▶ [Data]:

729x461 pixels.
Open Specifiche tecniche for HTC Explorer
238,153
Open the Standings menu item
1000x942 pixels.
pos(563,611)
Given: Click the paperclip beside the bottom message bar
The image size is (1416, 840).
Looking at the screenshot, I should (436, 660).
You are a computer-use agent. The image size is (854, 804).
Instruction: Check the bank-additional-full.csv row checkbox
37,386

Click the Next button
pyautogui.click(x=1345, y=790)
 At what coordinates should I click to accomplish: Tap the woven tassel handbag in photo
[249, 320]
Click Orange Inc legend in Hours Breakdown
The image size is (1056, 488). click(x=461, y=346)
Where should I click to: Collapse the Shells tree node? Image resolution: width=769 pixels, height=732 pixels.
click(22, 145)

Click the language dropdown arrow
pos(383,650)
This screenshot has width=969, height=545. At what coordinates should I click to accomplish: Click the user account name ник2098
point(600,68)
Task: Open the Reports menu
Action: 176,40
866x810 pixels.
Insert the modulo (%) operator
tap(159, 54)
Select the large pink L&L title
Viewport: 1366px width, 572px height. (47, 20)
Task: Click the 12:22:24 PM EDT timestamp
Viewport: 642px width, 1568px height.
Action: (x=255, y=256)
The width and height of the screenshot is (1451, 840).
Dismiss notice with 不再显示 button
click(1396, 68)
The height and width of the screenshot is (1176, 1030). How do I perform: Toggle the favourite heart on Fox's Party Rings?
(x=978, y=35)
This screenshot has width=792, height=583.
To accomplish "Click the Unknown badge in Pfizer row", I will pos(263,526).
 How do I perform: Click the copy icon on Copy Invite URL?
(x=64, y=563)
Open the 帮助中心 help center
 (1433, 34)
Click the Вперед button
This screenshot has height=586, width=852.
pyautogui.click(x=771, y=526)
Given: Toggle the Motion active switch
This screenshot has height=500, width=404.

▶ [Assignment]: Type out the entries exactly as they appear above.

▶ [Answer for the task]:
729x461 pixels.
Open Specifiche tecniche for HTC Explorer
238,153
Open the Standings menu item
1000x942 pixels.
pos(563,611)
Given: Click the paperclip beside the bottom message bar
The image size is (1416, 840).
Looking at the screenshot, I should (436, 660).
You are a computer-use agent. The image size is (854, 804).
Instruction: Check the bank-additional-full.csv row checkbox
37,386

Click the Next button
pyautogui.click(x=1345, y=790)
 At what coordinates should I click to accomplish: Tap the woven tassel handbag in photo
[249, 320]
Click Orange Inc legend in Hours Breakdown
The image size is (1056, 488). click(x=461, y=346)
Where should I click to: Collapse the Shells tree node? Image resolution: width=769 pixels, height=732 pixels.
click(22, 145)

Click the language dropdown arrow
pos(383,650)
This screenshot has width=969, height=545. At what coordinates should I click to accomplish: Click the user account name ник2098
point(600,68)
Task: Open the Reports menu
Action: 176,40
866x810 pixels.
Insert the modulo (%) operator
tap(159, 54)
Select the large pink L&L title
Viewport: 1366px width, 572px height. (47, 20)
Task: Click the 12:22:24 PM EDT timestamp
Viewport: 642px width, 1568px height.
Action: (x=255, y=256)
The width and height of the screenshot is (1451, 840).
Dismiss notice with 不再显示 button
click(1396, 68)
The height and width of the screenshot is (1176, 1030). How do I perform: Toggle the favourite heart on Fox's Party Rings?
(x=978, y=35)
This screenshot has width=792, height=583.
To accomplish "Click the Unknown badge in Pfizer row", I will pos(263,526).
 How do I perform: Click the copy icon on Copy Invite URL?
(x=64, y=563)
Open the 帮助中心 help center
 (1433, 34)
Click the Вперед button
This screenshot has height=586, width=852.
pyautogui.click(x=771, y=526)
Given: Toggle the Motion active switch
This screenshot has height=500, width=404.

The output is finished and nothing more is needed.